• [Task requirements]: Pictures stay out of the copy. Transcribe exactly the lines from the line with "Task: Collapse the Advanced section" through the final line of the records.
Task inputs section start
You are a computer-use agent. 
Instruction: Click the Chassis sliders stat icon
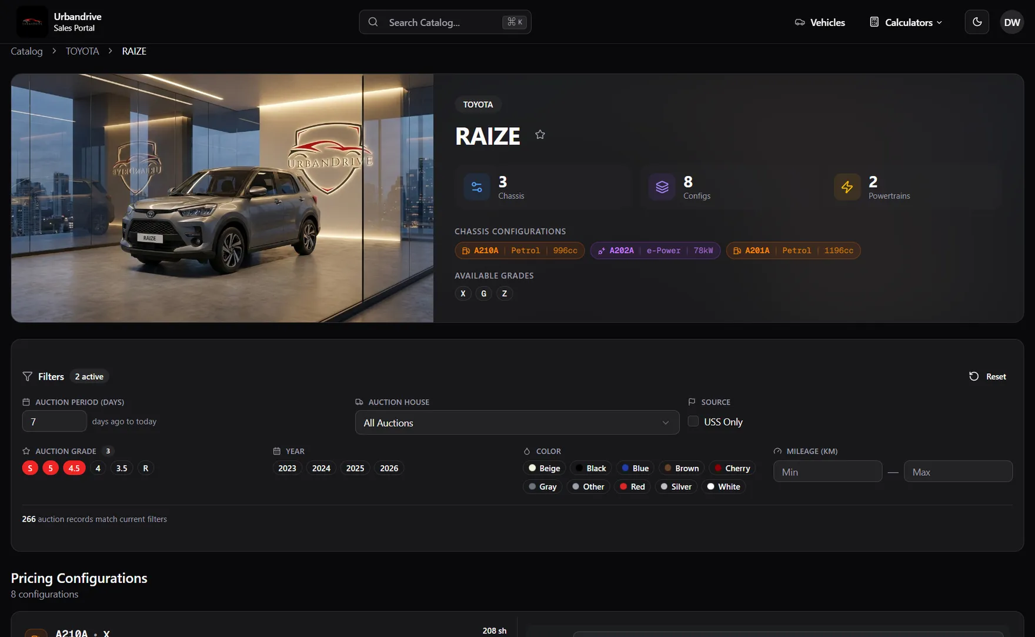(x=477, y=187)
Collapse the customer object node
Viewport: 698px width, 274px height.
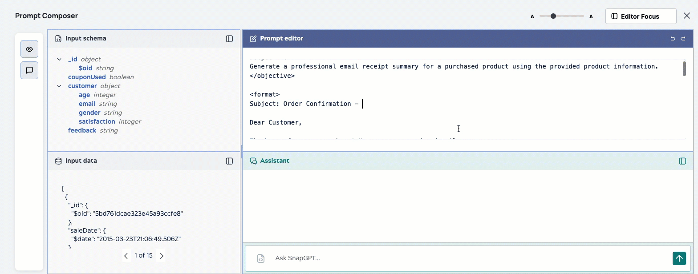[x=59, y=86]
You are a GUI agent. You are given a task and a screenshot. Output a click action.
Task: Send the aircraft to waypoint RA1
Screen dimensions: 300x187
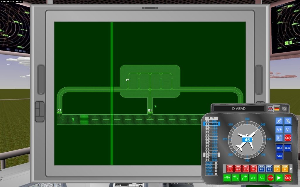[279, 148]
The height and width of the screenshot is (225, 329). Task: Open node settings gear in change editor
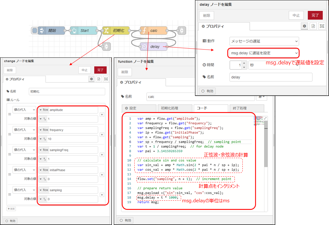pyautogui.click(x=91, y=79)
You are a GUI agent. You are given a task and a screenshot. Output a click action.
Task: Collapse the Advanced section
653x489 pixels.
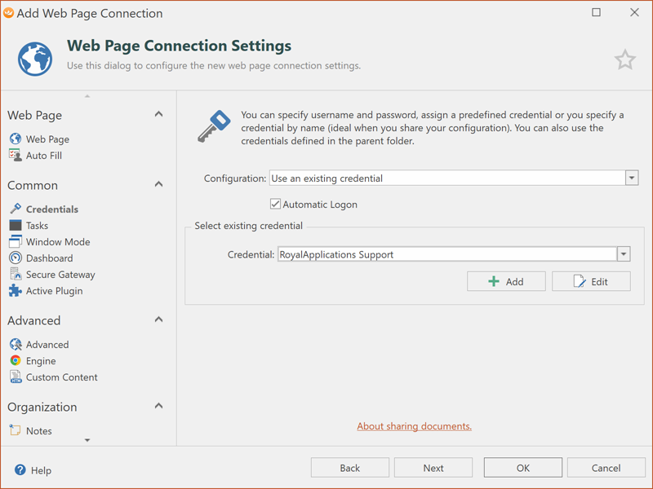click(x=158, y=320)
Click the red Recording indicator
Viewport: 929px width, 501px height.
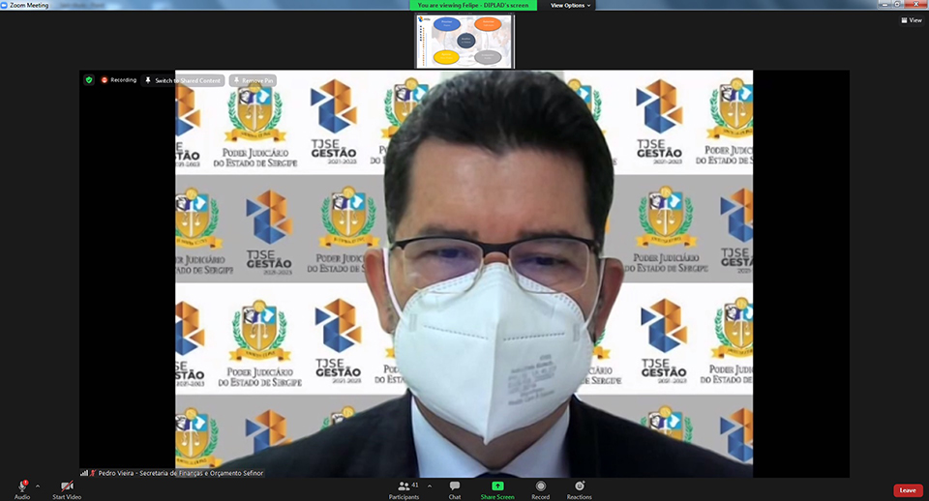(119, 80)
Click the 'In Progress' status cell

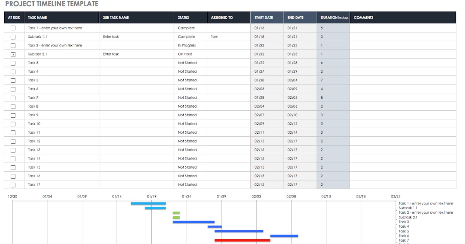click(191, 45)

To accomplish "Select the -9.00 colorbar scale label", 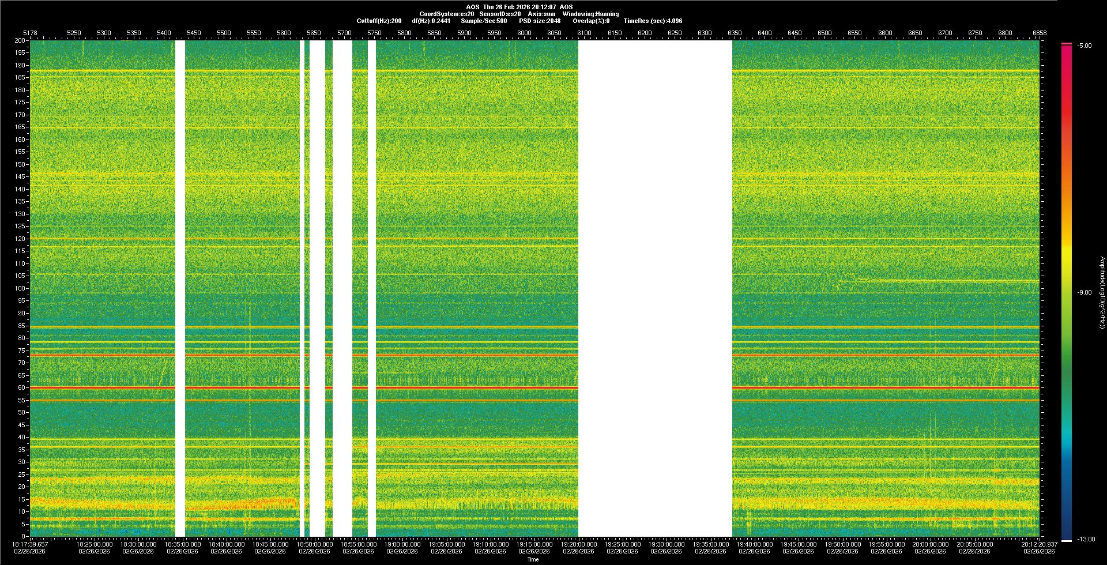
Task inputs section end
• [Reply to the exercise]:
Task: Collapse the Advanced section
653x489 pixels.
click(x=158, y=320)
Click the red Recording indicator
Viewport: 929px width, 501px height.
(119, 80)
Click the 'In Progress' status cell

click(191, 45)

To accomplish "Select the -9.00 colorbar scale label", 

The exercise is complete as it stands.